Triplarina nitchaga
- Conservation status: Vulnerable (EPBC Act)

Scientific classification
- Kingdom: Plantae
- Clade: Tracheophytes
- Clade: Angiosperms
- Clade: Eudicots
- Clade: Rosids
- Order: Myrtales
- Family: Myrtaceae
- Genus: Triplarina
- Species: T. nitchaga
- Binomial name: Triplarina nitchaga A.R.Bean

= Triplarina nitchaga =

- Genus: Triplarina
- Species: nitchaga
- Authority: A.R.Bean
- Conservation status: VU

Species of flowering plant

Triplarina nitchaga is a species of flowering plant in the myrtle family, Myrtaceae and is endemic to a restricted area of north Queensland. It is a shrub with lance-shaped leaves with the narrower end towards the base, flowers with five sepals, five white petals and seventeen or eighteen stamens.

==Description==
Triplarina nitchaga is a shrub that typically grows to a height of up to 2.5 m and has a grey, scaly bark. The leaves are lance-shaped with the narrower end towards the base, 3.8–5.5 mm long and 1.0–1.5 mm wide on a petiole 0.4–0.6 mm long. The flowers are arranged in leaf axils in pairs or threes on a peduncle 0.8–1.0 mm long. Each flower is 4.5–5.0 mm in diameter with bracts 0.5–0.6 mm long. The sepal lobes are about 0.5 mm long and 0.8–1.0 mm wide and more or less round and the petals are white and 1.5–2.0 mm wide. There are seventeen or eighteen stamens on filaments about 1.2 mm long. Flowering has been recorded in September and October and the fruit is a hemispherical to conical capsule 1.6–1.9 mm long.

==Taxonomy and naming==
Triplarina nitchaga was first formally described by Anthony Bean in 1995 and the description was published in the journal Austrobaileya from specimens collected near Nitchaga Creek near Ravenshoe in 1994. The specific epithet (nitchaga) refers to the type location.

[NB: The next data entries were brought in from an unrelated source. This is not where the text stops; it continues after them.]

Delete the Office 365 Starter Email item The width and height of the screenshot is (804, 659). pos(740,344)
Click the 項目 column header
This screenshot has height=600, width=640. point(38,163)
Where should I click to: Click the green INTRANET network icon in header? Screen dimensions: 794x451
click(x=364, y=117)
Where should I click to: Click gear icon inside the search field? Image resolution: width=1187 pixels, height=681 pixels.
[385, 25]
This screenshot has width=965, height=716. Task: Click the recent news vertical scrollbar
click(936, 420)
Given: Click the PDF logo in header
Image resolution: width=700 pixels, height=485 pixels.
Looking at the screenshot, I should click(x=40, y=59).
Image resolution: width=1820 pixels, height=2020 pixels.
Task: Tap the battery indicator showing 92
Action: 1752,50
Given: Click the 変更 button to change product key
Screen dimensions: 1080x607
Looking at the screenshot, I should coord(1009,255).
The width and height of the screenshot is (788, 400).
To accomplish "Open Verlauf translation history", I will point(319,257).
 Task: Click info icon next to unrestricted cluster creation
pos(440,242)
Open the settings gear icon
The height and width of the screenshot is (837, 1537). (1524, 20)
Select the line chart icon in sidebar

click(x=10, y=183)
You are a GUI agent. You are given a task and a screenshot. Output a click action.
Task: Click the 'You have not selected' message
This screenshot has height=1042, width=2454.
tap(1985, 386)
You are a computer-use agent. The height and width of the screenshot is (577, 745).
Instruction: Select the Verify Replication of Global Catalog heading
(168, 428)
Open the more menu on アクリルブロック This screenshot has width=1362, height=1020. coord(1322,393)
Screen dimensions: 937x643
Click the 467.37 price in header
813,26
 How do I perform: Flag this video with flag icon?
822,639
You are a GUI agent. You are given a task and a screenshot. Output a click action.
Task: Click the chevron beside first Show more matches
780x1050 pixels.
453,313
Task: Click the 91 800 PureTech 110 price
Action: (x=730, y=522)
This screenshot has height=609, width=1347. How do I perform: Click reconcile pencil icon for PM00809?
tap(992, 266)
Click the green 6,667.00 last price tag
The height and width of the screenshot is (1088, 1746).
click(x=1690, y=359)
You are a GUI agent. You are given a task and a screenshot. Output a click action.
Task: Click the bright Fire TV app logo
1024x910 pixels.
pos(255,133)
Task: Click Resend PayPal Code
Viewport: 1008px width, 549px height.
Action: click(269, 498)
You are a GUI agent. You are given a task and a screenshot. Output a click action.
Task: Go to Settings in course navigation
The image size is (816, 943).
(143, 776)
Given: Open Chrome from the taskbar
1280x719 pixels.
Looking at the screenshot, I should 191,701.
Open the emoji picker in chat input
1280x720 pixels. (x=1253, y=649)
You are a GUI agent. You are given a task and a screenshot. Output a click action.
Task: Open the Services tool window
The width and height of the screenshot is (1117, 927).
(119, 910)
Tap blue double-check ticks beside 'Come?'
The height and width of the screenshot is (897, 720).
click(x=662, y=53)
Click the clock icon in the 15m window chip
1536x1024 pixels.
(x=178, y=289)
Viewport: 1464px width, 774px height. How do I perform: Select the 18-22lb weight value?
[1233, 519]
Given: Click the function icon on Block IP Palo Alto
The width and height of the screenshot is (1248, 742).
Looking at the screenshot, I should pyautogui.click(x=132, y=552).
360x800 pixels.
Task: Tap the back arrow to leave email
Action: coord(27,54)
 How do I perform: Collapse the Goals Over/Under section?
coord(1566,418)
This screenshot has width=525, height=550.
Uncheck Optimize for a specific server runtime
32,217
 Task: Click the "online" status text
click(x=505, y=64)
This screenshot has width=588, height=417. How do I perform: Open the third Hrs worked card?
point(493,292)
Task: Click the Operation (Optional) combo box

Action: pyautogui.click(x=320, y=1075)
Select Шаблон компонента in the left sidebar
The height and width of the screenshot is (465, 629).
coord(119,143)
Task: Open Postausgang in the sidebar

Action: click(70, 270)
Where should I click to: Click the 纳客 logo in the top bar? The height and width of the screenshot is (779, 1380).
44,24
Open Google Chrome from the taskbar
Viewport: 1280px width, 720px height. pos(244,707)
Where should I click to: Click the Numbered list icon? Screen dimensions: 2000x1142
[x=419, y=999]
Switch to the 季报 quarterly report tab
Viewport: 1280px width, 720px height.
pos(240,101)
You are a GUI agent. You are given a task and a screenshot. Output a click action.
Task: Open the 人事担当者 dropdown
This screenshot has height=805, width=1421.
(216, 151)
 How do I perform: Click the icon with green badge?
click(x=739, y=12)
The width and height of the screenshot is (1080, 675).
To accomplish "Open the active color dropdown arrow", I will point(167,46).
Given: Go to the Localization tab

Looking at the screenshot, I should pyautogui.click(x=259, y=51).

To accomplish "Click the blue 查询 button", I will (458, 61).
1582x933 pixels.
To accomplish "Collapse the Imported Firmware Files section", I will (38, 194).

==Distribution and habitat==
This triplarina is only known from two localities near Ravenshoe where it grows in open forest.

==Conservation status==
Triplarina nitchaga is classified as "vulnerable" under the Australian Government Environment Protection and Biodiversity Conservation Act 1999 and the Queensland Government Nature Conservation Act 1992.